Friday, 19 April 2019

Hatchets




hatchet (n.) 
c. 1300 (mid-12c. in surnames), "small axe with a short handle," designed to be used by one hand, from Old French hachete "small combat-axe, hatchet," diminutive of hache "axe, battle-axe, pickaxe," possibly from Frankish *happja or some other Germanic source, from Proto-Germanic *hapjo- (source also of Old High German happa "sickle, scythe"). 
This is perhaps from PIE root *kop- "to beat, strike" (source also of Greek kopis "knife," koptein "to strike, smite," komma "piece cut off;" Lithuanian kaplys "hatchet," kapti, kapiu "to hew, fell;" Old Church Slavonic skopiti "castrate," Russian kopat' "to hack, hew, dig;" Albanian kep "to hew"). 
Hatchet-face in reference to one with sharp and prominent features is from 1650s.
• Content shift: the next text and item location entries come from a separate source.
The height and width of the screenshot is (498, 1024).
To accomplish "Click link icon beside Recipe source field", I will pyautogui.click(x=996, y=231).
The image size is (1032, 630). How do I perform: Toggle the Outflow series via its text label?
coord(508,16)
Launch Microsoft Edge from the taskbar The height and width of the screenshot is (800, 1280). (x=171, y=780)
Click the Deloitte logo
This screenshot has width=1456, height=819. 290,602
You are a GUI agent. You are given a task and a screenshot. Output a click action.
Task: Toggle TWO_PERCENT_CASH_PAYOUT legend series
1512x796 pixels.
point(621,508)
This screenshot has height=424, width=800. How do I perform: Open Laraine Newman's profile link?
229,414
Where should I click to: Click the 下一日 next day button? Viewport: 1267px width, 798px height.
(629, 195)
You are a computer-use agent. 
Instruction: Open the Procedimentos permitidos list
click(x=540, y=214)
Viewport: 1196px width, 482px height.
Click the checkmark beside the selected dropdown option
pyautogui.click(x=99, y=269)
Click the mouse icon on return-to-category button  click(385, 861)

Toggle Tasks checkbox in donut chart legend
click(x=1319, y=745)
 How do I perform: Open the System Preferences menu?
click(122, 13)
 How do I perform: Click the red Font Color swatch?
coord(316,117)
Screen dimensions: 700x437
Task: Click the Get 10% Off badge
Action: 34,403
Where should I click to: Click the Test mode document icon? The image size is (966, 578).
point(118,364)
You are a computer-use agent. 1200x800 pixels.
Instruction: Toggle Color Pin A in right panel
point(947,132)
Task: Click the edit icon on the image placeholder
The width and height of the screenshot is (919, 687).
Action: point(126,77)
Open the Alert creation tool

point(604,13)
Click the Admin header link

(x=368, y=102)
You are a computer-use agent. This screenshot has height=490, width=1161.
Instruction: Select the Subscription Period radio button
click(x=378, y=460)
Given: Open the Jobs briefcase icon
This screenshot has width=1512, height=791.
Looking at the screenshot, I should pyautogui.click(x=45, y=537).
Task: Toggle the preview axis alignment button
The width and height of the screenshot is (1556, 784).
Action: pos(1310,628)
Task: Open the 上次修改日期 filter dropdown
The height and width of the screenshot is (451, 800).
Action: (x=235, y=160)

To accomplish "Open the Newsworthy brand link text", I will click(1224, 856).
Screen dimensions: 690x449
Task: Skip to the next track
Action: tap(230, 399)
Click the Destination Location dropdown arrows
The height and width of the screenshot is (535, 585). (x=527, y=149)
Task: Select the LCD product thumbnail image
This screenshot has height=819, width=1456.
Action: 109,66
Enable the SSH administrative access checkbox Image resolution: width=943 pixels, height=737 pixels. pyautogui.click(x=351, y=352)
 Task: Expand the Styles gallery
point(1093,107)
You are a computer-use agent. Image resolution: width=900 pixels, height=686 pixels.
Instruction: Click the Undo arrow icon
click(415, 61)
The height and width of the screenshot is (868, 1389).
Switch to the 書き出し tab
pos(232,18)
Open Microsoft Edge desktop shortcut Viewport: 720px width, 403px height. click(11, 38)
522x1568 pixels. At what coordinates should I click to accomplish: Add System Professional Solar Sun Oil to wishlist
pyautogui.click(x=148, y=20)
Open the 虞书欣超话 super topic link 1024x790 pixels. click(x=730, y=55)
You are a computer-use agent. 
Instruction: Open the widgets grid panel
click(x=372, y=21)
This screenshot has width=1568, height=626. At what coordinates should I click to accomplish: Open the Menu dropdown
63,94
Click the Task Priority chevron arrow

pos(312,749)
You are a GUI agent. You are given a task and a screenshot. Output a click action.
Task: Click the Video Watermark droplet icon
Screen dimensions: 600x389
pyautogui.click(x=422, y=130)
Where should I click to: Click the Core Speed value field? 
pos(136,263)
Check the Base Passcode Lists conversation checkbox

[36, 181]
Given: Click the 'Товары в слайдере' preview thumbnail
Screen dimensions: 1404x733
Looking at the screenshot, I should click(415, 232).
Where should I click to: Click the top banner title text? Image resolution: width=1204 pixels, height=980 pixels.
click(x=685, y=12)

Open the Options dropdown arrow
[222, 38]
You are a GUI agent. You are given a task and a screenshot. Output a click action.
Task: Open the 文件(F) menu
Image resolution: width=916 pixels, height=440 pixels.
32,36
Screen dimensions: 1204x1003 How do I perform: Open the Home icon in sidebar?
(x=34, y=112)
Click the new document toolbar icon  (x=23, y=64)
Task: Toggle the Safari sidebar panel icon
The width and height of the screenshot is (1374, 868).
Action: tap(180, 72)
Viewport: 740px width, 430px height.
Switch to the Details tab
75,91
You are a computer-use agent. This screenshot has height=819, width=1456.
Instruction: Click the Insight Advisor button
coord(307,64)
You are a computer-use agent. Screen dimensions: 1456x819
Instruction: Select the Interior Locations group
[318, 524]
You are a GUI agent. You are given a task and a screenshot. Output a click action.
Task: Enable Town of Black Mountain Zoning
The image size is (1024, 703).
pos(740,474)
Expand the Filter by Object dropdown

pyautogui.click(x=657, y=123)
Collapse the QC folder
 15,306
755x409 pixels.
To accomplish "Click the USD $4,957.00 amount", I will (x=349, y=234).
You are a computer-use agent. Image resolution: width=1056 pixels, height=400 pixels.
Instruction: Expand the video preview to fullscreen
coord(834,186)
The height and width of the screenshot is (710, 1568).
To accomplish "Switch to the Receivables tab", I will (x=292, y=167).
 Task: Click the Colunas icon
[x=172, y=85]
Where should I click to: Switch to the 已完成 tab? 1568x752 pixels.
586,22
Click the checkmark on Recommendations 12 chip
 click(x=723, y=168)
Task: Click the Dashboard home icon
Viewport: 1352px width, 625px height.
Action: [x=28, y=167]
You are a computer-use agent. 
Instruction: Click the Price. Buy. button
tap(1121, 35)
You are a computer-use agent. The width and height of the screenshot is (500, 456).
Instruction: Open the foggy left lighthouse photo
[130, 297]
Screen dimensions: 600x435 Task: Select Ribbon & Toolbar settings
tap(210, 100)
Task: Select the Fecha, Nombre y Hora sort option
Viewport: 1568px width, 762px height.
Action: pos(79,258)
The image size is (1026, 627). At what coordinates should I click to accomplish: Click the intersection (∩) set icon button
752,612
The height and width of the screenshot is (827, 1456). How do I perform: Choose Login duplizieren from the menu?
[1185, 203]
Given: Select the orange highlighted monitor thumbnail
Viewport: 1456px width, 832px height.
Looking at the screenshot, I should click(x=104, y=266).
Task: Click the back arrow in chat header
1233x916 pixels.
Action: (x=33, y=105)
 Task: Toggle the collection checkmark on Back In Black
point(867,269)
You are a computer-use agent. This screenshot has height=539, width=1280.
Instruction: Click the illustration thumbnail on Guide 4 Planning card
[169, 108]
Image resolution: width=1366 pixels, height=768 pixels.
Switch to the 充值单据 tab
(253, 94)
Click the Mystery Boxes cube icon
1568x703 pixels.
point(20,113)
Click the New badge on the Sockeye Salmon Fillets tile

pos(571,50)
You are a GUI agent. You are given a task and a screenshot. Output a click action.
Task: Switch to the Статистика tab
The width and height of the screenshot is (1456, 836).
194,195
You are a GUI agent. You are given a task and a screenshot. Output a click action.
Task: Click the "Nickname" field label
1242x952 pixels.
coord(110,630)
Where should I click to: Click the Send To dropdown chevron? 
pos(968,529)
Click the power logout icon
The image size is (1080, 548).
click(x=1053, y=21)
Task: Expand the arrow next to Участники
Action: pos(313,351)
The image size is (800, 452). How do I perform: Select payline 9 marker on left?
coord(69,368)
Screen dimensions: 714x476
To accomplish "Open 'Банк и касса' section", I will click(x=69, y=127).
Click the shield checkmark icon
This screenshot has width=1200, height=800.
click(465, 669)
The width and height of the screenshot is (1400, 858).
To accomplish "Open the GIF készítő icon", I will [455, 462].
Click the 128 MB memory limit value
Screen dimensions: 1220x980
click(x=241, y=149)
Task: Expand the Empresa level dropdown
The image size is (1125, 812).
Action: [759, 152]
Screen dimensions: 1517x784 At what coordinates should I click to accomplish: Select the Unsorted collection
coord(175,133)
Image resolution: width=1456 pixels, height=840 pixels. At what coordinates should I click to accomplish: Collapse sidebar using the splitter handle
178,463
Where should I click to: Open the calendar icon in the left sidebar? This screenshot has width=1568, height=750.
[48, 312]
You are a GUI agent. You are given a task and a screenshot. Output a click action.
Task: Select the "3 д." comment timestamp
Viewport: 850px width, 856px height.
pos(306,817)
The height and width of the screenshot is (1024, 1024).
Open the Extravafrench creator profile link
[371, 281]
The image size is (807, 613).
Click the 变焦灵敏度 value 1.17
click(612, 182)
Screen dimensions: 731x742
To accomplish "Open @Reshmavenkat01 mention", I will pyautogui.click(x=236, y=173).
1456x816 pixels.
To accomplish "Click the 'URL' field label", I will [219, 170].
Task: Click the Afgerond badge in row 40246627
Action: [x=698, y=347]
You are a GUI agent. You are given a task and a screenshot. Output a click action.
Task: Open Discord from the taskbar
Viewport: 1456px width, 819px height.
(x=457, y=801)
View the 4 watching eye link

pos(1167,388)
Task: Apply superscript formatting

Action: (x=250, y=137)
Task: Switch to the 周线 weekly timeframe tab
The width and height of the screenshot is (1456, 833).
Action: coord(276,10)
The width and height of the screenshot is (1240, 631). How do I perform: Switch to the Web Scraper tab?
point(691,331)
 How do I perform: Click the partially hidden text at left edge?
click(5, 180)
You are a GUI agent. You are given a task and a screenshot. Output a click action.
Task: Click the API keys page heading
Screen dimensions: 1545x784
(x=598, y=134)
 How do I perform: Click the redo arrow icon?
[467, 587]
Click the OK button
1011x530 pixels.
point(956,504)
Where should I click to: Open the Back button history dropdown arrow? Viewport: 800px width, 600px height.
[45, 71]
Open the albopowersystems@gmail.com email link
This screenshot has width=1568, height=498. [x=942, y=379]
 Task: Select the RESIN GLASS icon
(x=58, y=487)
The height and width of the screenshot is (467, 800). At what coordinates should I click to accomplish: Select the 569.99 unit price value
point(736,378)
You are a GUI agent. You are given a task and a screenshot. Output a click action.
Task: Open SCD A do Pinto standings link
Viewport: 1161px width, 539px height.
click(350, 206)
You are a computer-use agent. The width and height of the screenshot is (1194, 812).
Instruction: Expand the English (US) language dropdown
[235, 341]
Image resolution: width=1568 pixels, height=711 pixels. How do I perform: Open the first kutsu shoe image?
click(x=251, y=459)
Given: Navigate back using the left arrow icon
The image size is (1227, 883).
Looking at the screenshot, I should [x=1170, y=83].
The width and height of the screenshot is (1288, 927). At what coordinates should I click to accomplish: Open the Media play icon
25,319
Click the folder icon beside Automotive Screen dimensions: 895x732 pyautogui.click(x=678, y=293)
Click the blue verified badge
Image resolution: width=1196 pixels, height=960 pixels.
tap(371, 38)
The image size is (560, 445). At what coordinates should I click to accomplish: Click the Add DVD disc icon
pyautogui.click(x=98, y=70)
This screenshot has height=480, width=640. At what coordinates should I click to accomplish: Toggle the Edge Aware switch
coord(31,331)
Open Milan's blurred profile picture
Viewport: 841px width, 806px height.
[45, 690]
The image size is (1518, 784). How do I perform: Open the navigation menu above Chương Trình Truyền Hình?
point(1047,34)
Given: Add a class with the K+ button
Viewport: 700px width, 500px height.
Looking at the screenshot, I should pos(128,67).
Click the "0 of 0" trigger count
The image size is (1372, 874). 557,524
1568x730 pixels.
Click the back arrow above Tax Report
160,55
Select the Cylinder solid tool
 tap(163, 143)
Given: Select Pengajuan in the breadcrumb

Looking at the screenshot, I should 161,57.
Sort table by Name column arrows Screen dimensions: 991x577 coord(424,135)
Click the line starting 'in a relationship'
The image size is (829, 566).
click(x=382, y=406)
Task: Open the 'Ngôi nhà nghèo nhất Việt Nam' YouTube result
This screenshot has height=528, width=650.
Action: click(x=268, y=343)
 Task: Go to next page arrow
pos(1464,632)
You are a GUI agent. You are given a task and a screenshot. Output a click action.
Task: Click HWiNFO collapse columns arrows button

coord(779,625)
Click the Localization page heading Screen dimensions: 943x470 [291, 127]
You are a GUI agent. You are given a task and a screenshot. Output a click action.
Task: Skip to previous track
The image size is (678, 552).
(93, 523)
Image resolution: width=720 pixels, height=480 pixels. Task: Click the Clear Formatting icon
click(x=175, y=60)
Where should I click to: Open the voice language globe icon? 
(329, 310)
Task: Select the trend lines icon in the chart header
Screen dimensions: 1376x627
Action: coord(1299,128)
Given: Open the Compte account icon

In Middle English, hatch itself was used in a sense "battle-axe." In 14c., hang up (one's) hatchet meant "stop what one is doing." 
Phrase bury the hatchet "lay aside instruments of war, forget injuries and make peace" (1754) is from a Native American peacemaking custom described from 1680. 
Hatchet-man was originally California slang for "hired Chinese assassin" (1880), later extended figuratively to journalists who attacked the reputation of a public figure (1944). 
Who knows if BBC hatchet-woman Kate Whannel is hatchet-faced but UKIP are unlikely to want to bury the hatchet with the BBC after her hatchet-job on the party for the BBC News website. 

Now, UKIP have certainly inflicted many, many wounds on themselves over the years because of their interminable infighting, and this piece chronicles pretty much every last example of that since the 2014 European elections. 

But is this BBC piece just a blood-soaked chronicle of true events?

Or is it more like BBC campaigning against Gerard Batten's present-day UKIP in the lead-up to those increasingly likely new European elections and trying to crush it once and for all? 

Of the article's 42 paragraphs, 5 bullet points, 6 sub-headlines (Post-referendum infighting: Expulsion, defections and a retirement; The Bolton era: 'Countless leaks, briefings and character assassinations'; Batten takes over: 'Increasingly out of kilter'; Tommy Robinson hired: 'A catastrophic error'; Where have they gone?; Who is left?) and 9 images with captions (including Gerard Batten's controversial reign has seen a drove of resignations), pretty much every single one of which is used to pile on the agony for UKIP. 

In fairness though, BBC hatchet-woman Kate does grant three paragraphs to the defence right at the very end - which was jolly nice of her.

So what's your reaction to the BBC piece? Is it to think 'What a carry on!' as far as UKIP is concerned? Or to think ' What a carve-up!' as far as the BBC is concerned? (Or both?)